Para um atleta, "não é nada original (este tipo de compromissos)", defendeu, durante o contra-interrogatório do agente do atleta, Pete Van Zyl.

"É simplesmente uma etapa em sua carreira (...)", acrescentou, sugerindo que seus trabalhos solidários só respondiam a uma vontade de alcançar a fama e agradar seus patrocinadores.

"Acredito que muitos atletas querem dar sua contribuição e mudar as coisas", respondeu Van Zyl.

Perguntado sobre a vontade do atleta paralímpico de retornar a competir, seu agente disse desconhecer a resposta, mas não a descartou.

"Não falei sobre isso com ele", ressaltou, informando que dependeria do processo.

Van Zyl tentou reabilitar na segunda-feira Pistorius, mencionando sua vontade de ajudar a melhorar a vida das crianças que, como ele, nasceram com uma grave deficiência física.

O atleta, que nasceu sem os perônios, precisou ser amputado aos 11 meses e passou a utilizar próteses.

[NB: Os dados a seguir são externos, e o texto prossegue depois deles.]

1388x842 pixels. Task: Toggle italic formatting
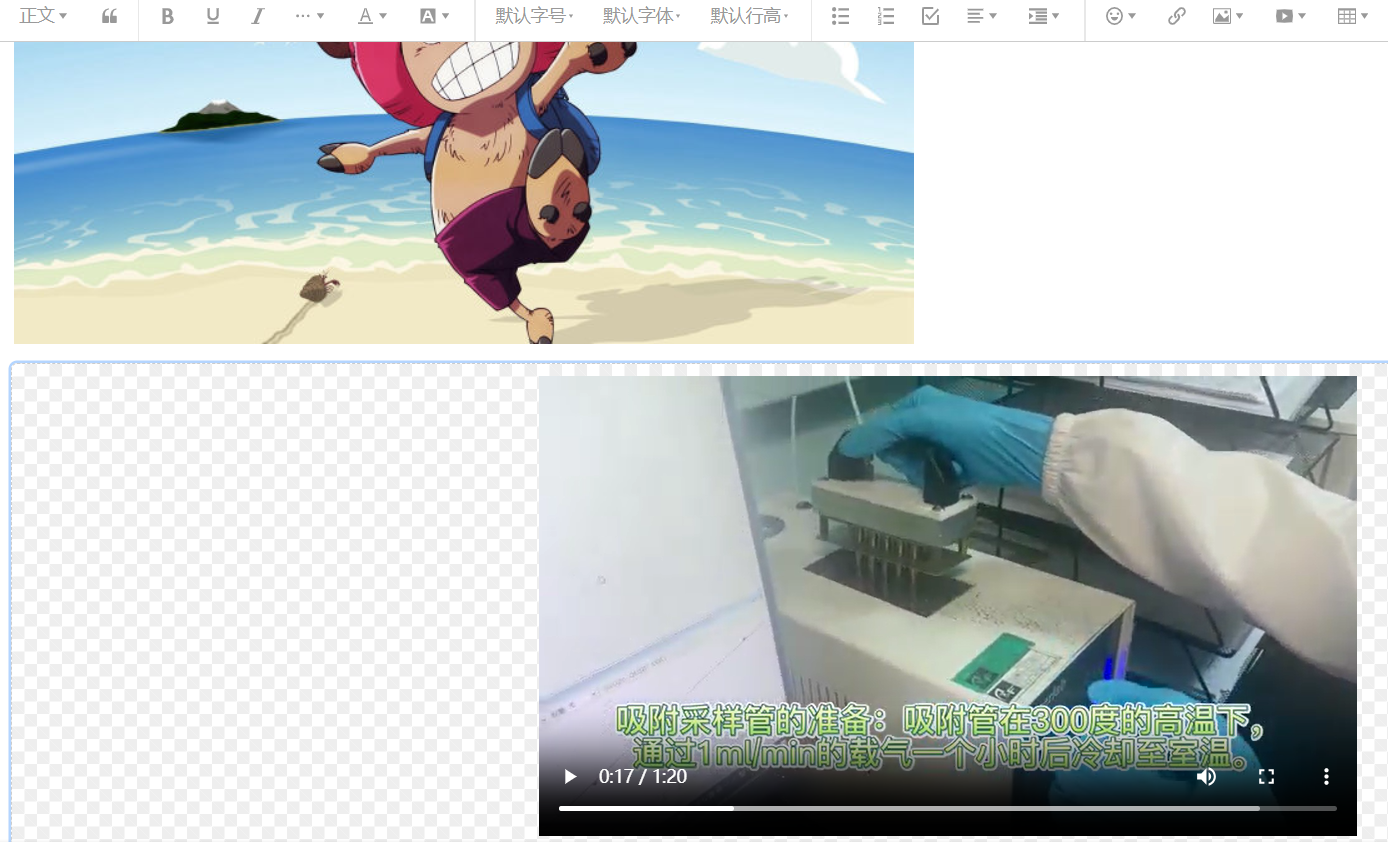[257, 16]
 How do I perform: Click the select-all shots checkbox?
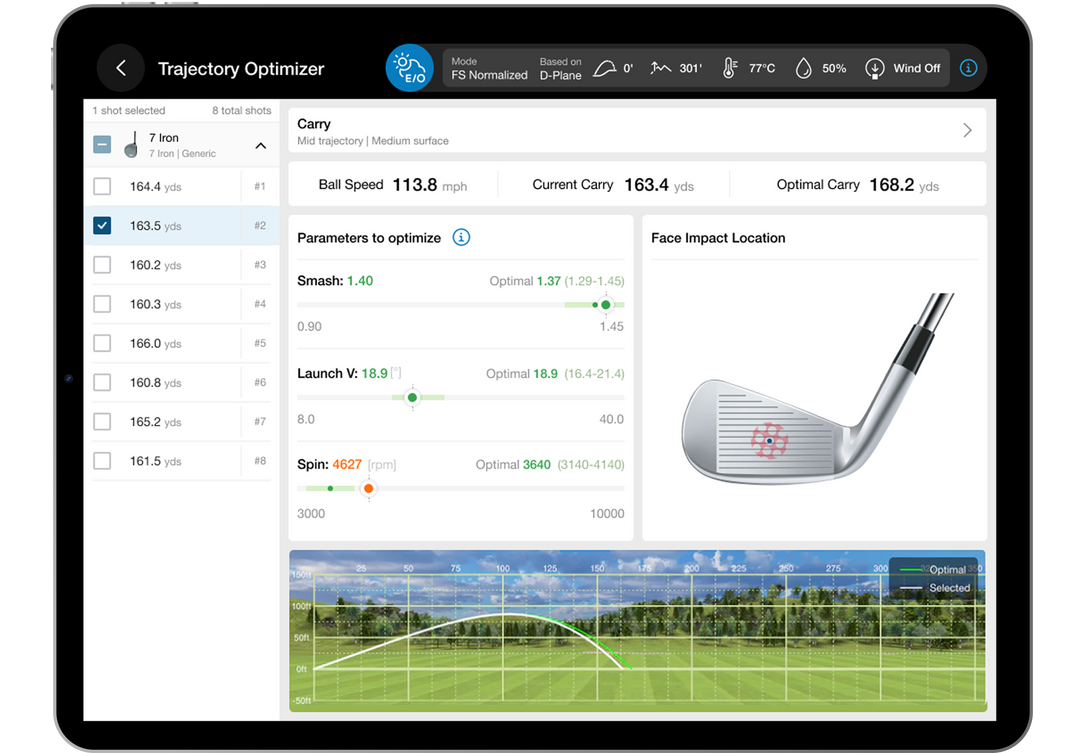[x=101, y=143]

Ele se preparava para lançar sua própria fundação quando matou sua namorada, Reeva Steenkamp, que passava a noite de São Valentim em sua casa em 2013.

Em setembro foi considerado culpado de homicídio culposo, já que a juíza considerou que havia sido imprudente, mas que sua intenção homicida não podia ser demonstrada. O atleta sempre alegou que abriu fogo contra Reeva através da porta fechada do banheiro acreditando que se tratava de um ladrão.